На Ричарда нацепили грубую одежду, усадили на мула без седла и узды, лишь с одним недоуздком, и в таком виде он въехал в столицу своего королевства. Посмотреть на него сбежались четыреста тысяч зевак. Впереди на великолепных лошадях ехали герольды, которые дули в фанфары и кричали: "Вот едет еврей Перкин Уорбек, объявивший себя герцогом Йоркским, сыном великого короля Эдуарда IV!"
И сто тысяч глоток вторили этому крику. Какой-то пьяный негодяй, явно подкупленный, бегал вокруг мула и осыпал Ричарда угрозами и руганью. Стражники не успевали оттеснить самых ярых фанатиков, и они забрасывали Ричарда камнями и нечистотами.
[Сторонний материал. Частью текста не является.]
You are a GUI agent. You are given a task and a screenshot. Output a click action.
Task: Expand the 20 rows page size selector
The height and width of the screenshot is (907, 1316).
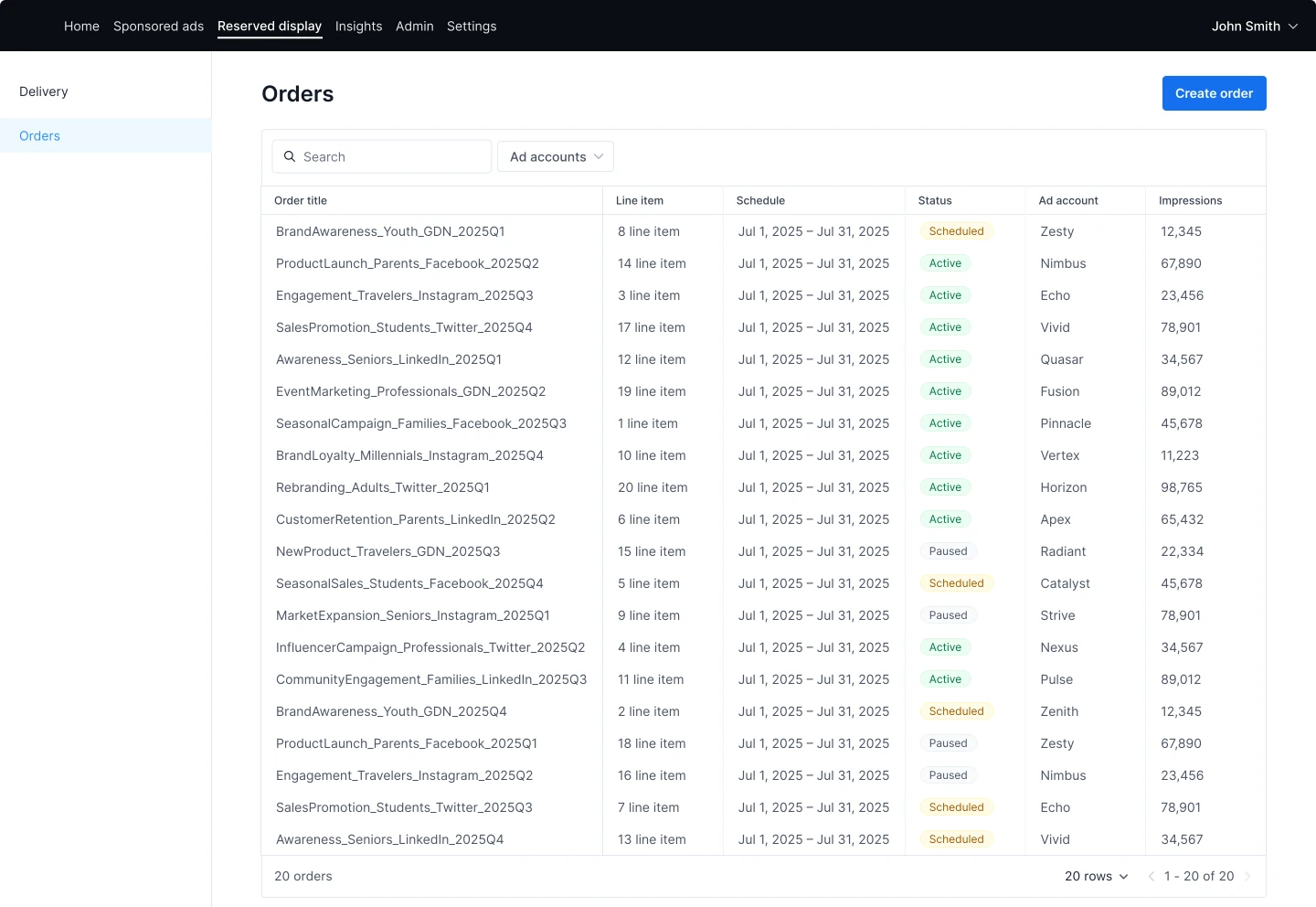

Несчастный Ричард, бледный и безропотный, поворачивая на очередную улицу, надеялся, что в конце ее стоит эшафот, и ожидание близкой смерти придавало ему мужество. На сбежавшуюся гнусную чернь он глядел гордо, доброжелательно и спокойно. Ведь он был принц, король Ричард, и он въезжал в королевство, принадлежащее его предкам. Историки единогласно сходятся в том, что именно в этот день позора и мук он больше, чем когда-либо, оказался достоин того великого имени, которым решил себя назвать. В этот день его благородство и добродетель не изменили ему ни на миг.
На него нацепили грубую одежду, усадили на мула без седла и узды.
На подъезде к рыночной площади вопли и оскорбительные выкрики стали еще громче. Ричард повернул голову и заметил в толпе единственное спокойное лицо, глаза на котором не пылали гневом. Лицо было нетрудно заметить, потому что оно возвышалось над толпой.
Он задержал взгляд на этом лице, и ему показалось, что он узнал человека, которого давно считал погибшим. Приглядевшись, он понял: это точно был Фрион! Принц непроизвольно сделал удивленный жест. Таинственный человек устремил взгляд в небо, приложил палец к губам, потом спустился с тумбы, на которую специально забрался, чтобы стать заметнее для принца, после чего смешался с толпой.
Ричард понял, что ему посоветовали молчать и уповать на Бога. А поскольку воспоминания о Фрионе были связаны у него с первой встречей с Кэтрин, несчастный принц почувствовал, как его сердце, которое уже почти перестало биться, вновь наполняется жизнью и молодой силой. Он с облегчением и почти радостно вздохнул. Но тут впереди показался Лондонский Тауэр. Кортеж проехал по мосту, пересек подъемные ворота и въехал во двор темного строения, куда не проникали крики толпы. Здесь главный герольд сообщил Ричарду, что король Генрих VII помиловал его, и он приговорен всего лишь к тюремному заключению.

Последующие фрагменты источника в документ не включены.